Saturday, December 19, 2009

Exploring Methods of M, M, C, A, & Aggrandizing the Self

Part A - I had to give a little background of the purpose of the question so my friend would not get defensive and suspicious. I just told her that we were focusing on the concept of emptiness and asked her what she thought of emptiness. She was broad sometimes so I had to connect the questions back to her and asked the significance of the things she used to fill her emptiness. I was also trying to get away from the cliche answer, even though it came up, but she also gave me another answer.

So I asked her what she thought emptiness is and she said it was having no goals in life. I tried to connect the conversation to her so I asked her what goals does she have and she said at the moment, trying to get into college. I decided to dig deeper into the college thing so I asked her what is so significant about college and she said that it allows students to figure out what they career they want to pursue. We talked about careers for a while and she said most people pursue a career because they want the money. She emphasized a lot of money so I asked her why would people want so much money. She said people want to better the world and I told her that no one cares if you better the world (emphasis on the you). She said it does matter because people will ask her to continue to better the world and I asked if that is what she wanted. At first, she avoided the question but then she said yes.

It all comes back to the self; even if she said she did things for herself, she actually did it to get attention. I think people are pretty narcissistic, whether they do things to feel good about themselves or things so others can feel good about them. Basically, everything comes back to the self. I think her method of filling in her emptiness is typical. People create goals in life and when they fail to reach it, they look down on themselves. Goals are just another way to make the hole of emptiness bigger.

Edits 12/21/09:
Part B - There is this thing about my ponytail, that I never let it out.

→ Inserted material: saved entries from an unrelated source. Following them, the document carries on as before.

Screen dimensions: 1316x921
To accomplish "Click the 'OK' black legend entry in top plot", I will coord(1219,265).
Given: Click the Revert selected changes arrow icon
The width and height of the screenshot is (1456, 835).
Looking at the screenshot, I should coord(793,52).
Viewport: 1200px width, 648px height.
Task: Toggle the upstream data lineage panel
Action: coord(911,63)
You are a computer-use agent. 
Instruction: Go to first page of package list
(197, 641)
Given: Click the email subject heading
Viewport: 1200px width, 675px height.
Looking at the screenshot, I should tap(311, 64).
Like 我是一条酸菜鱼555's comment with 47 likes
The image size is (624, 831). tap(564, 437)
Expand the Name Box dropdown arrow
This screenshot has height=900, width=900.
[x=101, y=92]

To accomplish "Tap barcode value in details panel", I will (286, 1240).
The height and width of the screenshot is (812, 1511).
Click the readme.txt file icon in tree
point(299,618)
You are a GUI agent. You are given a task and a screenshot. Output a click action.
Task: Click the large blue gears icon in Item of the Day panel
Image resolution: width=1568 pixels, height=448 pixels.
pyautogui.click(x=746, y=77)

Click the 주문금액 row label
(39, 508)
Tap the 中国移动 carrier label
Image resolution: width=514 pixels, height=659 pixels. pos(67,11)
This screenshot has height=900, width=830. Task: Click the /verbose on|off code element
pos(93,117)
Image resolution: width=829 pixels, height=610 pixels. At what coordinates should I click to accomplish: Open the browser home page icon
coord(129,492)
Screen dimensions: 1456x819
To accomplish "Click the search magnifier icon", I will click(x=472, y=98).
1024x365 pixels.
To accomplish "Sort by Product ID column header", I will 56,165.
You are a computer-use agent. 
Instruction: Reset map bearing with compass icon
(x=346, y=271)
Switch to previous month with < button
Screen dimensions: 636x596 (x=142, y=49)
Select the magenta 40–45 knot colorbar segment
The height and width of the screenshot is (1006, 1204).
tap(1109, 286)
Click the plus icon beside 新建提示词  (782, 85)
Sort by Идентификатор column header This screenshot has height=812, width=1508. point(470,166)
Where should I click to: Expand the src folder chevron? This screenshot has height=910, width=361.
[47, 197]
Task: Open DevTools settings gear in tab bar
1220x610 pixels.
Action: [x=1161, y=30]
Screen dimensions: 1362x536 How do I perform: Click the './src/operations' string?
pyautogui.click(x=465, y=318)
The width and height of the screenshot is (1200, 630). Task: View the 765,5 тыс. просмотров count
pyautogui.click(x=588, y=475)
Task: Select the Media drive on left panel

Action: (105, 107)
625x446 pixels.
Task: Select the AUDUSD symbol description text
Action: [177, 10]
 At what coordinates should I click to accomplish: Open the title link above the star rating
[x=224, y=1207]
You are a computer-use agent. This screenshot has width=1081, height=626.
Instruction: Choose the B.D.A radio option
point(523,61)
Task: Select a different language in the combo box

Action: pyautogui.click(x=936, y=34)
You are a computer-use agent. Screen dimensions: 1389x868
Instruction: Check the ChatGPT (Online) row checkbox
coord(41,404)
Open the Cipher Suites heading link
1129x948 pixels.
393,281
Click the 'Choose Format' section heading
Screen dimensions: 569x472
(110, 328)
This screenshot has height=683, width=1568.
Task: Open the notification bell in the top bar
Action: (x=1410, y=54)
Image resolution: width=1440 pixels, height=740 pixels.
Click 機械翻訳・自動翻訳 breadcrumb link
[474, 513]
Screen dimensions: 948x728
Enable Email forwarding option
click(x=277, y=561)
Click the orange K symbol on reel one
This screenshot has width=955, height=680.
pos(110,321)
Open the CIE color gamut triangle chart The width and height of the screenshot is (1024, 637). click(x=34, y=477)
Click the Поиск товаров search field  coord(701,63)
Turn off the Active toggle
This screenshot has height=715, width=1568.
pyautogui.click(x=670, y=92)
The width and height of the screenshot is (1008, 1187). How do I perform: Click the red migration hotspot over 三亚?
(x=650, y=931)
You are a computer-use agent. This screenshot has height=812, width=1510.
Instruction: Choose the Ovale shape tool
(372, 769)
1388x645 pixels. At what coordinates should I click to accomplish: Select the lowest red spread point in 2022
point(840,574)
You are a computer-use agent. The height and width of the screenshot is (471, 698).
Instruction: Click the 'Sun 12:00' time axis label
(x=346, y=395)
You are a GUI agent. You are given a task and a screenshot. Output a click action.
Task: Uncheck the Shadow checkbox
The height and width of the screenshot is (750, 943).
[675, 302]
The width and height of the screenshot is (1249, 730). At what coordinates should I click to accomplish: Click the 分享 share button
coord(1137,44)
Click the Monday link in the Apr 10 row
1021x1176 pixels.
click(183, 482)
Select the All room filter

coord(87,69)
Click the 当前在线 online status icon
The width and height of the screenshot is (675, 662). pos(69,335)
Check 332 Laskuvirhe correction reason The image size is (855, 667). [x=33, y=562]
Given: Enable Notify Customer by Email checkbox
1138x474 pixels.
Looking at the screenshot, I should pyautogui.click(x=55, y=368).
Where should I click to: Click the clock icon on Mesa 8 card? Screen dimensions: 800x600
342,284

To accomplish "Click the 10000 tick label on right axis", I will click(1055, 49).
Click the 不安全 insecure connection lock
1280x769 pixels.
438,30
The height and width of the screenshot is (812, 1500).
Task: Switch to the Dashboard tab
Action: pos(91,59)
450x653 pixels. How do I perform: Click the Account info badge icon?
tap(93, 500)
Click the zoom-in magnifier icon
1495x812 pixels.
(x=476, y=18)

When asked why I never let my ponytail out, I usually just shrug and let the question slide but one time, I took the time to think about it. The initial reason why I tie my hair up is so that my hair would not bother me. But after tying it up for so long, people develop this urge to see it down. I thought about it and I think it is because I did not want to create this drama. People are like "lemme see yur hair down, leme see your hair down." And if I put it down, people would scream "oh my god, your hair is down!" So to avoid this, I leave it up. But one can also argue that I am seeking attention this way. I could just get over this drama; people do not stay on one drama, they move on. But it can also seem that I am trying to get attention by keeping my hair up and not let anyone see it down. And people tend to want what they cannot have, so if I do not let them see my hair down, it reinforces their urge to see it down.

I think having younger siblings is a good way to aggrandize myself. As an older sister, I have power over my younger siblings. I also realize that I seem to have more power over my brother (the youngest) than my sister. I tend to ask my brother to do me favors than my sister because I know that she would ask for favors in return. She has the right to ask me for favors but that makes me seem at the same level as she is so I think this is why I tend to ask my brother to do favors. Thus, my brother makes me feel "powerful," but I think it also has to do with age difference.